Collected data
↓

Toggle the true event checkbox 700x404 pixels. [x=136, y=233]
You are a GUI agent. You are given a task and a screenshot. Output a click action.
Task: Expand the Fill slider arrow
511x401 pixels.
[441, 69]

↑

Goal of the exercise: Output each line of the listing above as a numbered list, skipping blank lines.

Response to this task:
1. Toggle the true event checkbox 700x404 pixels. [x=136, y=233]
2. You are a GUI agent. You are given a task and a screenshot. Output a click action.
3. Task: Expand the Fill slider arrow
4. 511x401 pixels.
5. [441, 69]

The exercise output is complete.